■ **ACTION ITEM**
Output the lines of the listing below exactly, starting at the line containing "Toggle shuffle mode" and stopping after the last line, with any pictures dropped.

■ **DATASET ENTRIES**
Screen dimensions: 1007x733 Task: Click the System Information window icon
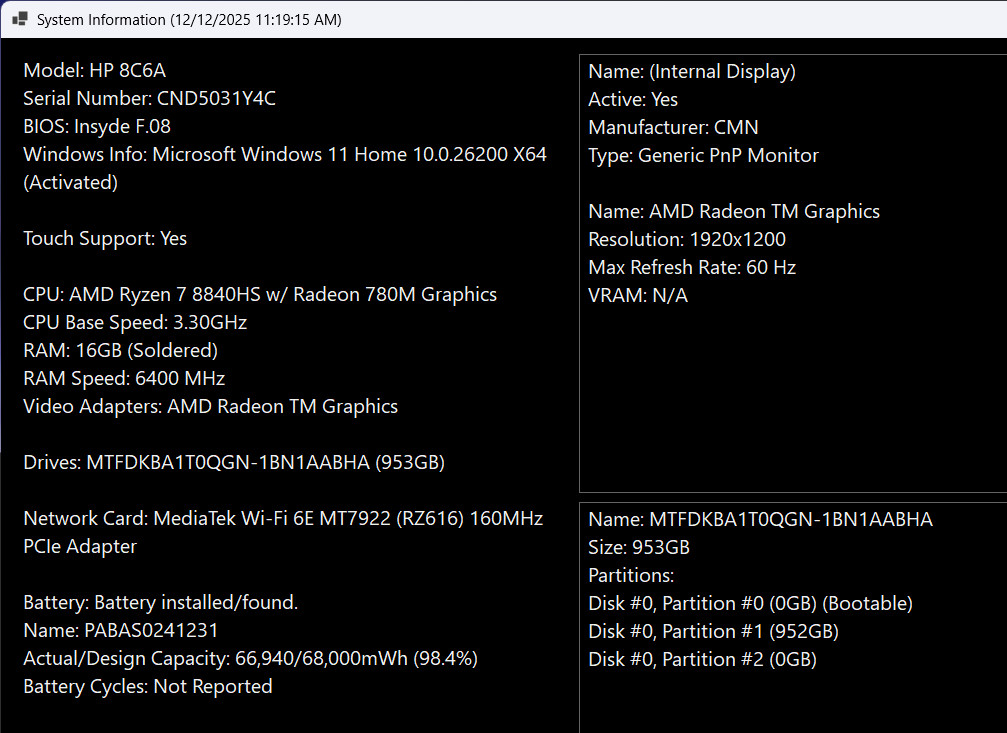point(20,19)
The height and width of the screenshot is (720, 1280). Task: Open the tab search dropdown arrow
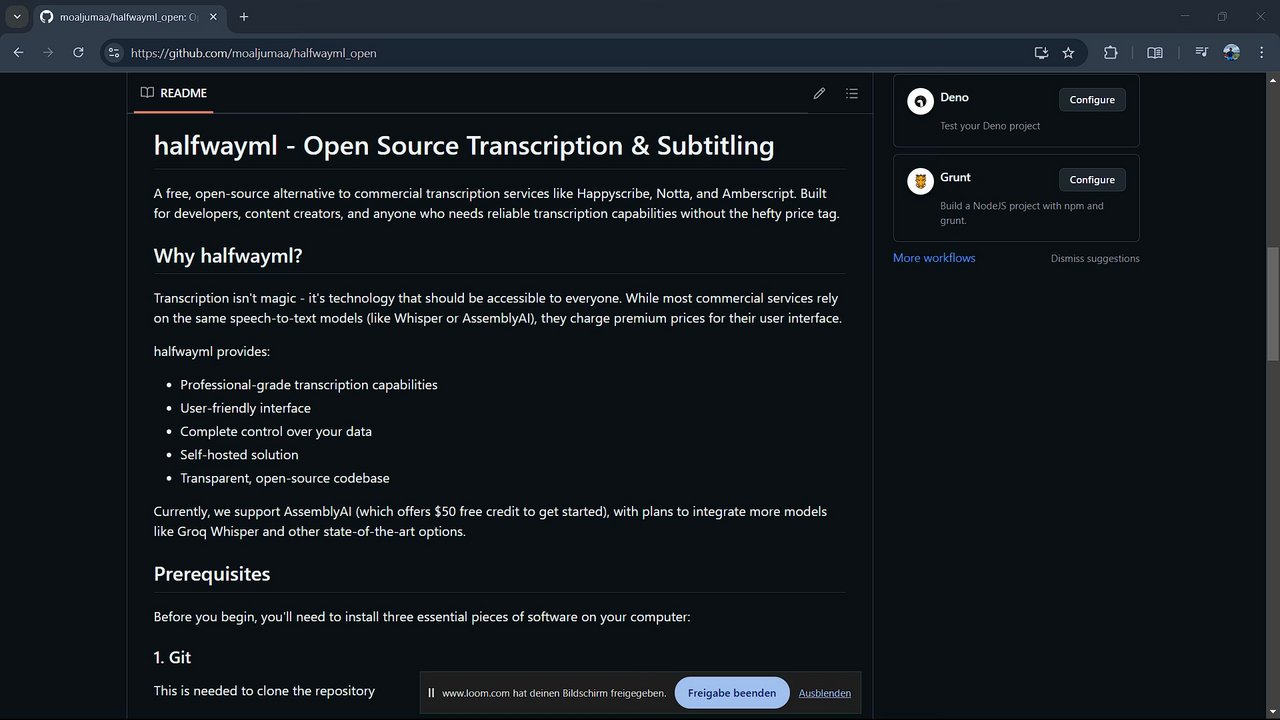[x=17, y=17]
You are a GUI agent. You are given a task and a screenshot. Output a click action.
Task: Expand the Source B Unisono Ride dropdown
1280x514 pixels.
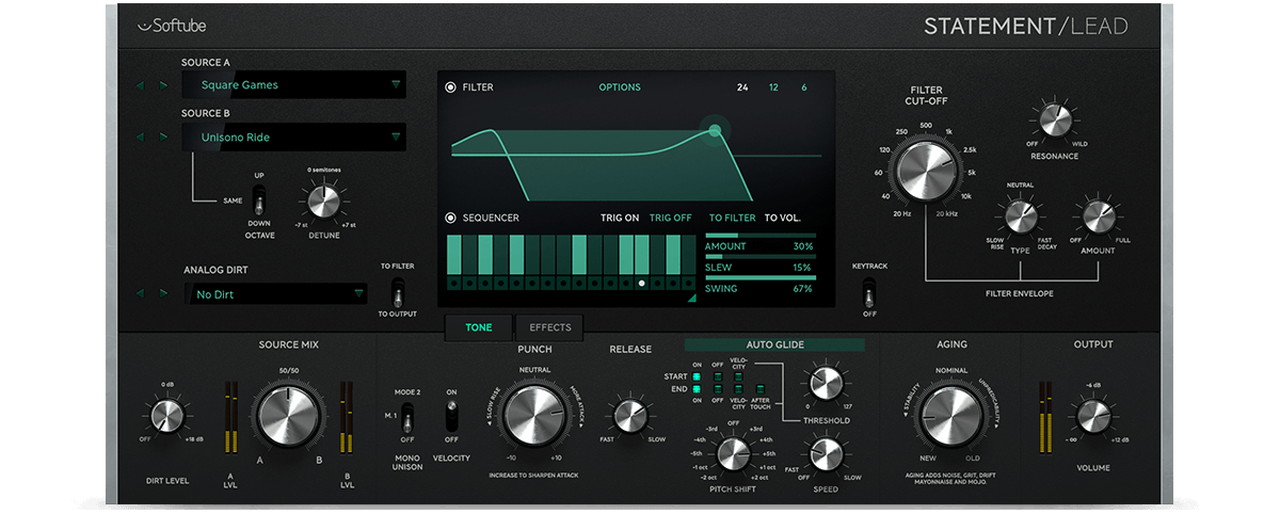point(294,137)
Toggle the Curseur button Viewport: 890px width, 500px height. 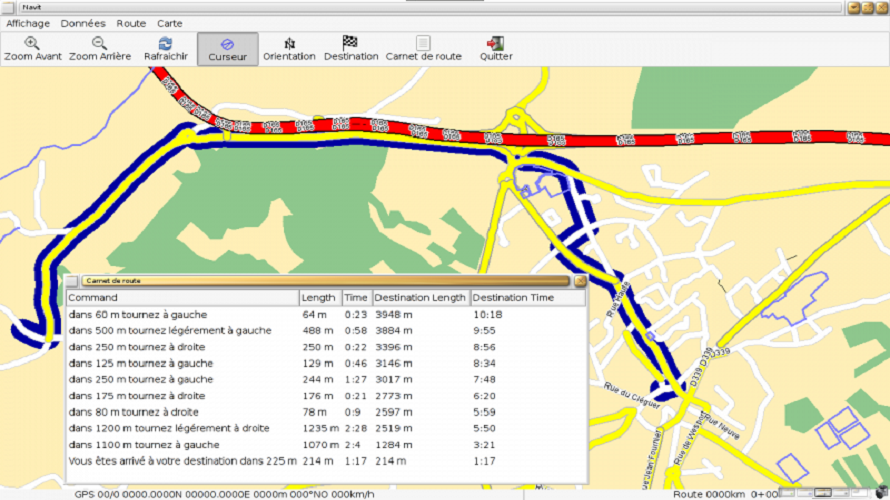coord(227,44)
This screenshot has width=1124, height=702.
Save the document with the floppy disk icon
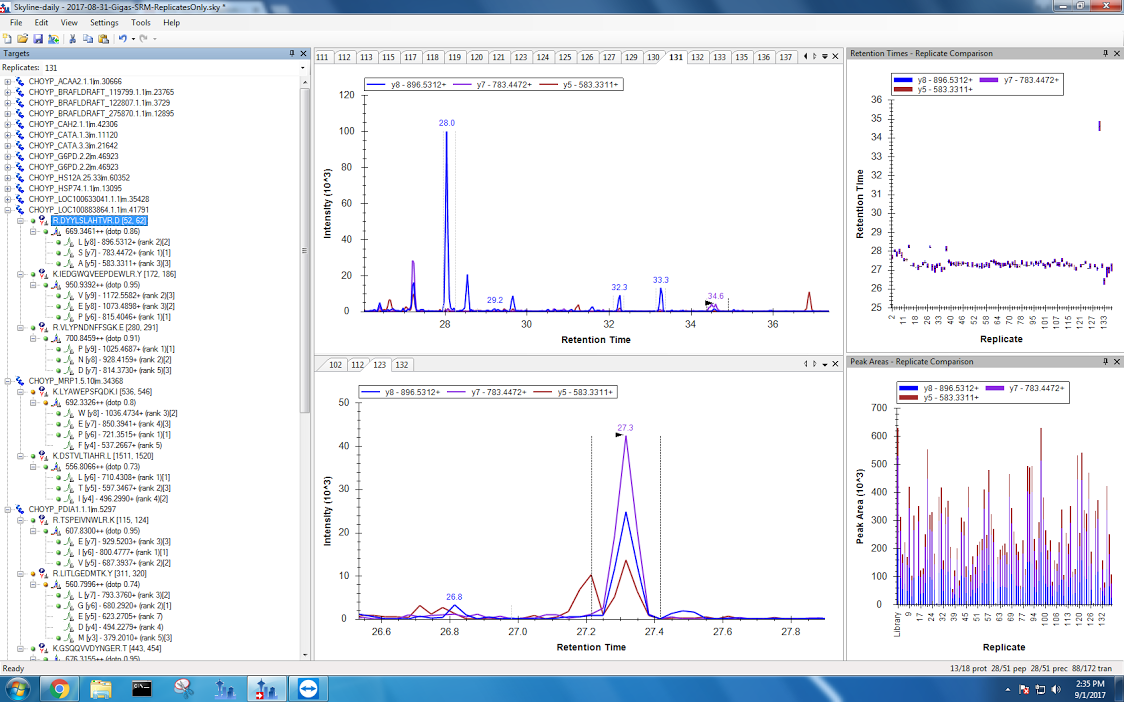[x=37, y=39]
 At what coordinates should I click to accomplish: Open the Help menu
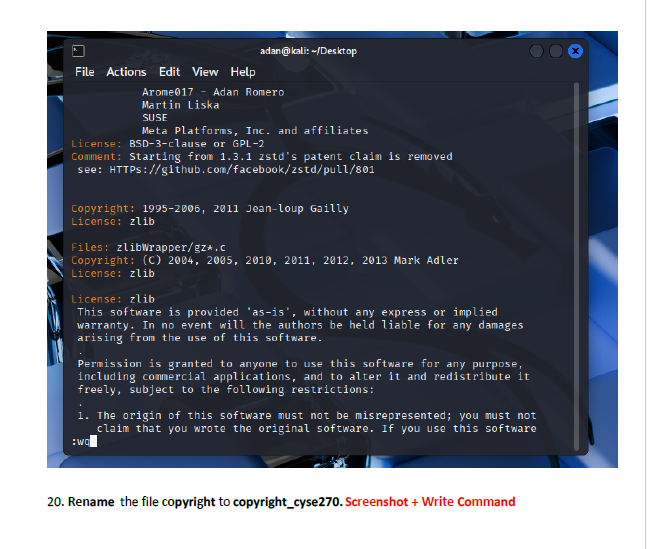coord(243,72)
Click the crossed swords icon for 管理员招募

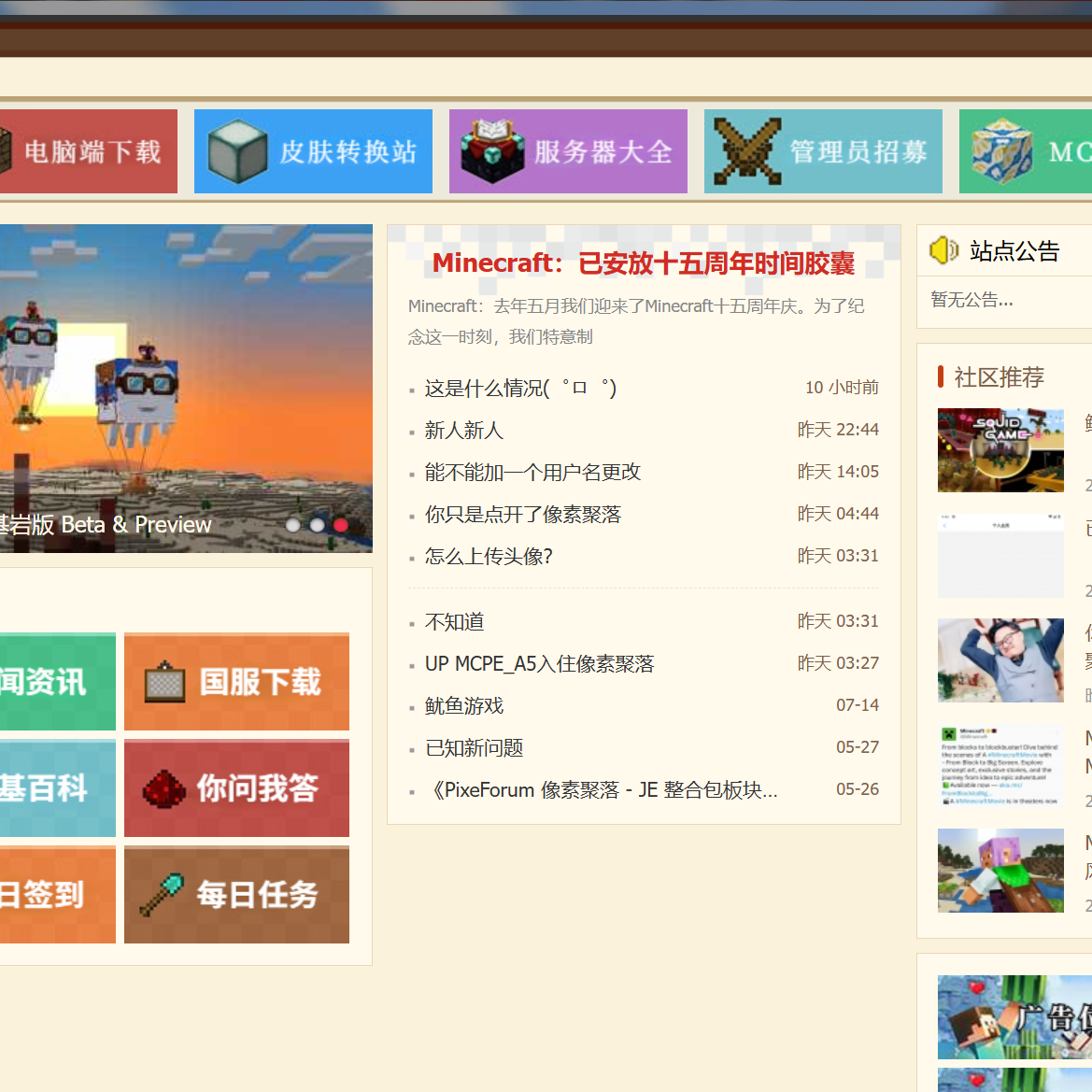(x=746, y=151)
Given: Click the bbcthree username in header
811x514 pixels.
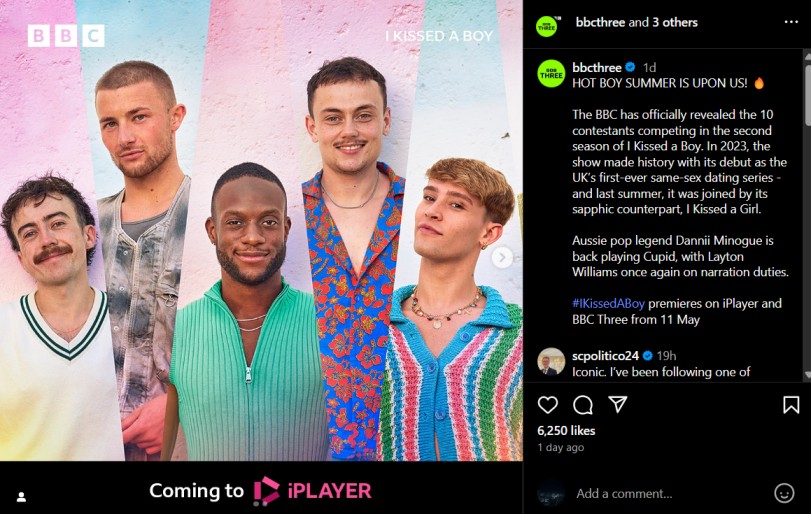Looking at the screenshot, I should coord(600,22).
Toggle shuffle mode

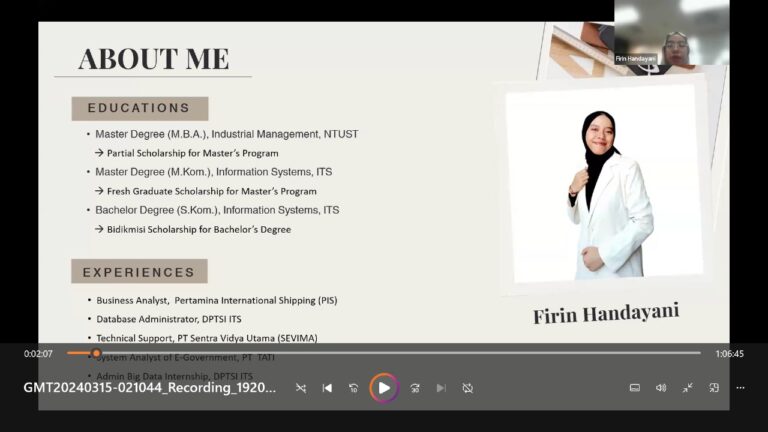pyautogui.click(x=301, y=388)
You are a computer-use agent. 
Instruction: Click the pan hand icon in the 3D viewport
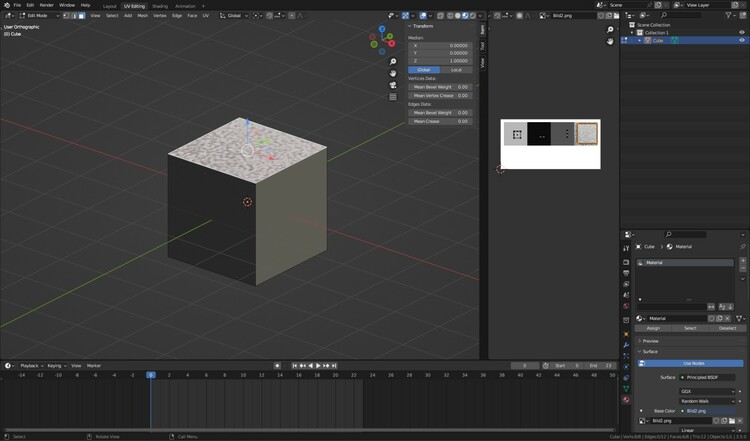[393, 73]
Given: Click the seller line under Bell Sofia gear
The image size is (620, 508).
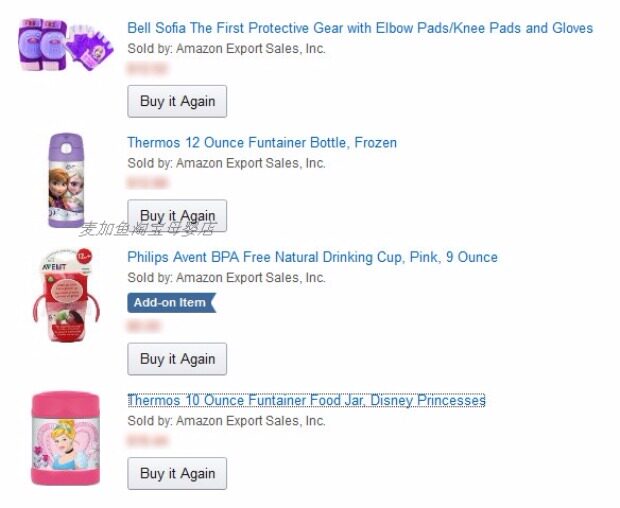Looking at the screenshot, I should [x=226, y=49].
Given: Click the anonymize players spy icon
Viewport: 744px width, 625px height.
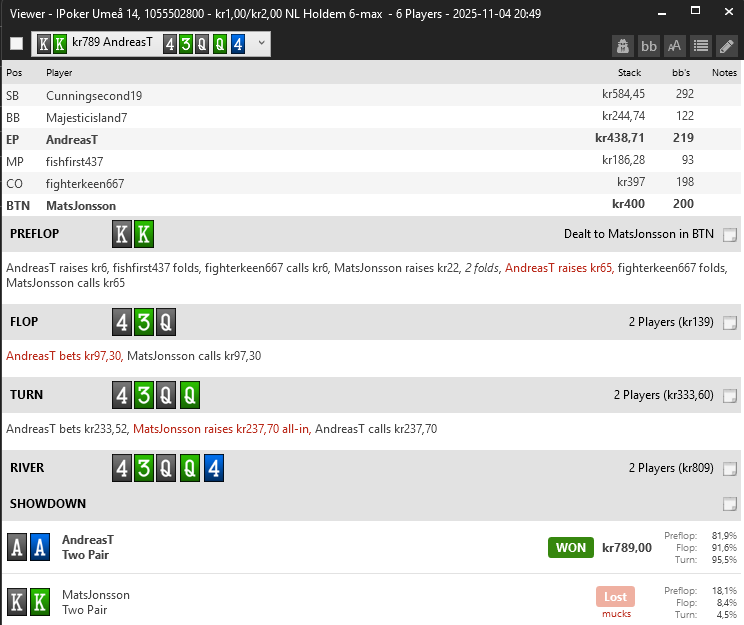Looking at the screenshot, I should click(x=623, y=45).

■ **EXERCISE OUTPUT**
Toggle shuffle mode

pyautogui.click(x=301, y=388)
You are a computer-use agent. 
Instruction: Click the pan hand icon in the 3D viewport
[393, 73]
Given: Click the seller line under Bell Sofia gear
The image size is (620, 508).
Looking at the screenshot, I should [x=226, y=49].
Given: Click the anonymize players spy icon
Viewport: 744px width, 625px height.
Looking at the screenshot, I should click(x=623, y=45).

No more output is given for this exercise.